[Work instructions]
1. Transcribe the section of the Atomic Habits notes starting with "Habits compound - both" and going on through "from the inside.".
2. From the Atomic Habits notes, list every rule given for quitting a bad habit.
[START OF Given passage]
Atomic Habits

2024-01-31

Atomic Habits - small consistent routine or practice. You get 1 percent better each day and after a year you will be 37 times better. Tiny consistent changes make big results. Search for marginal gains in everything you do.

It takes time to see results. Your outcomes are a lagging measure of your habits. It takes time to cross the plateau of latent potential and see the change. Tectonic plates are always under pressure and when the pressure reaches a threshold, we see the effect.

Habits compound - both good and bad.

Goals are about results you want to achieve. System are the process that leads to the result. Focus on the system, fix the inputs and the results will follow. You go to gym for a day, you won't see results. But if you got to gym consistently, you will see results.

Beliefs drive actions. The first step in building a habit is updating your belief system. It starts from the inside.

Many people believe that I'm not a morning person; I'm terrible at directions. These are their beliefs, which laters becomes their identity and you accept these as facts. Later, you begin to resist certain actions because the actions are in contrast with your belief system.

Progress requires unlearning, continuously editing your beliefs and to upgrade, expand your identity. As you repeat certain actions, the evidence accumulates and your beliefs change. To wake up early, wake up 5 mins earlier every week and as the evidence accumulated, your belief changes and you become a morning person. Decide the kind of person you want to be and prove it to yourself with small wins. You can choose your identity in every choice you make in a day. It is about becoming someone.

As we practice a habit, our brains learns new associations and it starts performing the task unconsciouslly, freeing up cognitive load and mental capacity which can be allocated to other tasks. Habits create freedon, the mental space which can be used for free thinking and creativity.

Habit is a result of a cue, craving, action and response. The cue is noticing the reward. The craving is about desire, achieving a reward or a desired outcome. The response is the process which we take that leads to the reward.

To break a bad habit, eliminate its cues at first place. Reduce its craving and you won't start the habit. To stop doing a habit, make the response hard. If the rewards fail to satisfy you, the action will not recur again.

The four cardinal rules of building a habit: make it obvious (cue), make it attractive (craving), make it easy (response), make it satisfying (reward). The four rules to quit a bad habit: make it invisible (cue), make it unattractive (craving), make it difficult (response), make it unsatisfying (reward).

You can lookout for your habits by Pointing and Calling your daily habits. For every action, you point and say it aloud to verbalize it, thereby bringing it to the conscious level from a non-conscious level. Once you identify bad habits and good habits, you can then work towards fixing and improving them.

People who make a specific plan for when and where they will perform a new habit are more likely to follow through. To apply this strategy, fill out this sentence: I will [BEHAVIOR] at [TIME] in [LOCATION]. Saying that I will make a cup of tea for my wife is vague. But if you make a plan, I will make my wife a cup of tea after breakfast in kitchen, it is specific and there are more chances that you will stick to it.
[END OF Given passage]
[START OF Material]
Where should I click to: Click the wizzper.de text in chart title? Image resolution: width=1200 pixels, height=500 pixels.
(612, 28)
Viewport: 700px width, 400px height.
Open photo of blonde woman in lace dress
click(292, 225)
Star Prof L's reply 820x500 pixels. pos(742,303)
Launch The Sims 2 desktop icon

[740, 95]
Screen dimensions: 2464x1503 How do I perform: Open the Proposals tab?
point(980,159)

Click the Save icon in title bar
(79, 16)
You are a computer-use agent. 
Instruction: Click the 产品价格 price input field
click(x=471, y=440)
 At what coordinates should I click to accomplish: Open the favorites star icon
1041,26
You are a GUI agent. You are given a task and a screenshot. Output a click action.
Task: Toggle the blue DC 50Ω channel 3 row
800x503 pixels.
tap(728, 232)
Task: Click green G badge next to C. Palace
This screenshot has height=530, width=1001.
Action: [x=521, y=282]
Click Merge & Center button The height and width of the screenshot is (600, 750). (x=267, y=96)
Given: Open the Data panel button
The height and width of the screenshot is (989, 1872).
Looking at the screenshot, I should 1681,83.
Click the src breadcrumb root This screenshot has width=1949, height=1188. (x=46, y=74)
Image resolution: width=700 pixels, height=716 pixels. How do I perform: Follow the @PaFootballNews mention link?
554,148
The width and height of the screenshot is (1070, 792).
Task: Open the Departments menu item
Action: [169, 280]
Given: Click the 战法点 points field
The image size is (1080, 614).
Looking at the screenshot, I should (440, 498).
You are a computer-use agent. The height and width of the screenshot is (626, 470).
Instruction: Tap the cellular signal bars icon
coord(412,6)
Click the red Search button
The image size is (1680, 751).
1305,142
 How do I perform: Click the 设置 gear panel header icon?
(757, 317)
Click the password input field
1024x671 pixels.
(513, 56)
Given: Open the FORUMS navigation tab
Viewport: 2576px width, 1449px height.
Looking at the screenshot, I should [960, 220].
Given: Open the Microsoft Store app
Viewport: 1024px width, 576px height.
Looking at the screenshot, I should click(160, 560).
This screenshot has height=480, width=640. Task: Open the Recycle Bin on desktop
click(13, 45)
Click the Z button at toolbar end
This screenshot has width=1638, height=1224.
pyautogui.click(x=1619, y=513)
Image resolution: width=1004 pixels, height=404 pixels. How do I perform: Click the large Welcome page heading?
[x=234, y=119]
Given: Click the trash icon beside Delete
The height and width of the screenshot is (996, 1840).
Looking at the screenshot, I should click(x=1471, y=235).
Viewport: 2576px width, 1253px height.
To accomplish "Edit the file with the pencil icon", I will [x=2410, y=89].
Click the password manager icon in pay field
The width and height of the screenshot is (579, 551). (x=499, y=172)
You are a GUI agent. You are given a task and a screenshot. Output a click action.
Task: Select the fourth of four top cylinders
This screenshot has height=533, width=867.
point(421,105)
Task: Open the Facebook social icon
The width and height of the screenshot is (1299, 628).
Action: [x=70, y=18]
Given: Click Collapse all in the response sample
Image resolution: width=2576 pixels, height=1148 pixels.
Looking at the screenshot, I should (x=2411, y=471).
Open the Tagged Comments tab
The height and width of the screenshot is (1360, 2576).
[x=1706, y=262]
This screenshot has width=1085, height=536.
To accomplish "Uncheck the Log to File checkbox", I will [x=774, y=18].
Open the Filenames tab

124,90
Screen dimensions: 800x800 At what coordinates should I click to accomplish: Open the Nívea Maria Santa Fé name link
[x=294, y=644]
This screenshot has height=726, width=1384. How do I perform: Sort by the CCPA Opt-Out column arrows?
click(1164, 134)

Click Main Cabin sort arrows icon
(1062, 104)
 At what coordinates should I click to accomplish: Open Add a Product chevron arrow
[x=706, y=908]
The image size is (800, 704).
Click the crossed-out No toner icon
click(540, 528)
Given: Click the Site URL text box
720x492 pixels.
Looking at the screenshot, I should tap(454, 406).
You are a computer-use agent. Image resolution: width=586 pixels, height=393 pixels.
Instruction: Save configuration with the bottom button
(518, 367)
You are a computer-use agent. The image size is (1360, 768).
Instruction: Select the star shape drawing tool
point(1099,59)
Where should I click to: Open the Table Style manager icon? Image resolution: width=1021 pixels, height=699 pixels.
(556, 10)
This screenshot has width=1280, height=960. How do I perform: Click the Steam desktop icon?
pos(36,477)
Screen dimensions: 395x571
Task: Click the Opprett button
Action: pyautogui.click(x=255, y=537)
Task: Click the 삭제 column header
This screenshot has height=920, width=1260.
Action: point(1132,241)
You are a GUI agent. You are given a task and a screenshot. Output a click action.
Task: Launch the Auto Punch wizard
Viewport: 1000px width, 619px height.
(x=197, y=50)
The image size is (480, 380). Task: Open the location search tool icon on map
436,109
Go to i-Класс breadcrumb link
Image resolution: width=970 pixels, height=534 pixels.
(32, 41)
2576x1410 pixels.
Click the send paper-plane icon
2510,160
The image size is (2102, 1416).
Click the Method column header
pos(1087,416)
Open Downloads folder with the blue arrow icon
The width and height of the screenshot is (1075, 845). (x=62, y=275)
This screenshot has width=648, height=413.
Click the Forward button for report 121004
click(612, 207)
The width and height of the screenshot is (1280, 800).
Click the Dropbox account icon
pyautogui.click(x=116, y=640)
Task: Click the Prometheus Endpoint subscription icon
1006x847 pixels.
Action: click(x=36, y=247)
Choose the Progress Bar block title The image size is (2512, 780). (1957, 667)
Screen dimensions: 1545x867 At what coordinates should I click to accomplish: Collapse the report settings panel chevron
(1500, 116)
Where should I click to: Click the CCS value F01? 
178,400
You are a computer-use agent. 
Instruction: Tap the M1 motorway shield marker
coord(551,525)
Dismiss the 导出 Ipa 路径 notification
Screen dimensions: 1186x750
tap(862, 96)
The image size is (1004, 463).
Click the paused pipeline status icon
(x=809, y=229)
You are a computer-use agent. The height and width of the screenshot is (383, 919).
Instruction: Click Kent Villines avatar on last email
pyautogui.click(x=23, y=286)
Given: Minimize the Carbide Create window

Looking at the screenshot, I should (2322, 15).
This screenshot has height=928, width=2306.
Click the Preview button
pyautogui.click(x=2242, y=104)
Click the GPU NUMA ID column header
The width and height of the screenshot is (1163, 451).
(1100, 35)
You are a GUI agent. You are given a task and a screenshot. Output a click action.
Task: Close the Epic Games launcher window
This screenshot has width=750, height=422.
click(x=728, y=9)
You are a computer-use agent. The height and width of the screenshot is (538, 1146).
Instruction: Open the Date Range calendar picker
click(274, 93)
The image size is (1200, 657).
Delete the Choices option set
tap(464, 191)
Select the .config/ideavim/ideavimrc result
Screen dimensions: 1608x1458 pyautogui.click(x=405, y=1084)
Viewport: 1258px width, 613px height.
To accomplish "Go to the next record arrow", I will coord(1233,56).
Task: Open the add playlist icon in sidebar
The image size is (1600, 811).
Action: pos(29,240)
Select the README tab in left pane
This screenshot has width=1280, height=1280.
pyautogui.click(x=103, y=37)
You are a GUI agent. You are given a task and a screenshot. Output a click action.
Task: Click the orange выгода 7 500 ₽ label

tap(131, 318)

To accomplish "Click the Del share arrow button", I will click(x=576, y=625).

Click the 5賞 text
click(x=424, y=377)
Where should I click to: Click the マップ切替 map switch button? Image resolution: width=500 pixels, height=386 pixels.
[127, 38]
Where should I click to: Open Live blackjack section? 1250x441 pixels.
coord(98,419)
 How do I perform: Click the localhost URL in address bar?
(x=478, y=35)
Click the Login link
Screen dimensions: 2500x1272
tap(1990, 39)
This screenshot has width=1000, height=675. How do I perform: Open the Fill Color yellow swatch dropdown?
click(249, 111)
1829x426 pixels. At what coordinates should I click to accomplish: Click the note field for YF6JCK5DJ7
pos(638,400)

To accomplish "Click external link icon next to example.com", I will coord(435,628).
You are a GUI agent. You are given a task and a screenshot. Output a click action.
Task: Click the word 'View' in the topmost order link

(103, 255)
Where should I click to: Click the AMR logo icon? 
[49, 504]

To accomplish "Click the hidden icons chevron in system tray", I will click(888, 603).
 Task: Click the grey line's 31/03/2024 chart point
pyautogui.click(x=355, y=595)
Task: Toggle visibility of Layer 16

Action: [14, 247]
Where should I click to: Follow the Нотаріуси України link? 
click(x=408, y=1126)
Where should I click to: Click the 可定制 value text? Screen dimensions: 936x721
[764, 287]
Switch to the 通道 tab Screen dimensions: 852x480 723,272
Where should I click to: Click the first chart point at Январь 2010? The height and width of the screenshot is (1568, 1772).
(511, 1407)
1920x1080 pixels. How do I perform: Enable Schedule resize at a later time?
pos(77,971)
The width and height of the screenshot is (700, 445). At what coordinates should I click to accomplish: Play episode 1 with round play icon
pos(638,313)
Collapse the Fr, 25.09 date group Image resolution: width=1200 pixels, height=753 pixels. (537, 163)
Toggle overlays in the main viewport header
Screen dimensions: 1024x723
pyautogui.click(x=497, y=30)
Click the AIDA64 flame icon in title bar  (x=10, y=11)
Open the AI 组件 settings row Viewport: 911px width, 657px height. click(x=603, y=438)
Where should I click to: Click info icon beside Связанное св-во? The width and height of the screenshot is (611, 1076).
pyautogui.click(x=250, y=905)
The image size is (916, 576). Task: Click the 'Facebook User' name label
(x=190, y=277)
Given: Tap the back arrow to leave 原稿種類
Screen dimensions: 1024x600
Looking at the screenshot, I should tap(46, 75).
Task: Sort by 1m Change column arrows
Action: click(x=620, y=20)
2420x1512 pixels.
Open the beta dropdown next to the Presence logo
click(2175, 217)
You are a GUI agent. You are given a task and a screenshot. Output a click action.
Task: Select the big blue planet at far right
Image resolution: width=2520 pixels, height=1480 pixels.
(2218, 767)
[END OF Material]
[Solution list]
1.
Habits compound - both good and bad.

Goals are about results you want to achieve. System are the process that leads to the result. Focus on the system, fix the inputs and the results will follow. You go to gym for a day, you won't see results. But if you got to gym consistently, you will see results.

Beliefs drive actions. The first step in building a habit is updating your belief system. It starts from the inside.

2.
- Make it invisible (cue)
- Make it unattractive (craving)
- Make it difficult (response)
- Make it unsatisfying (reward)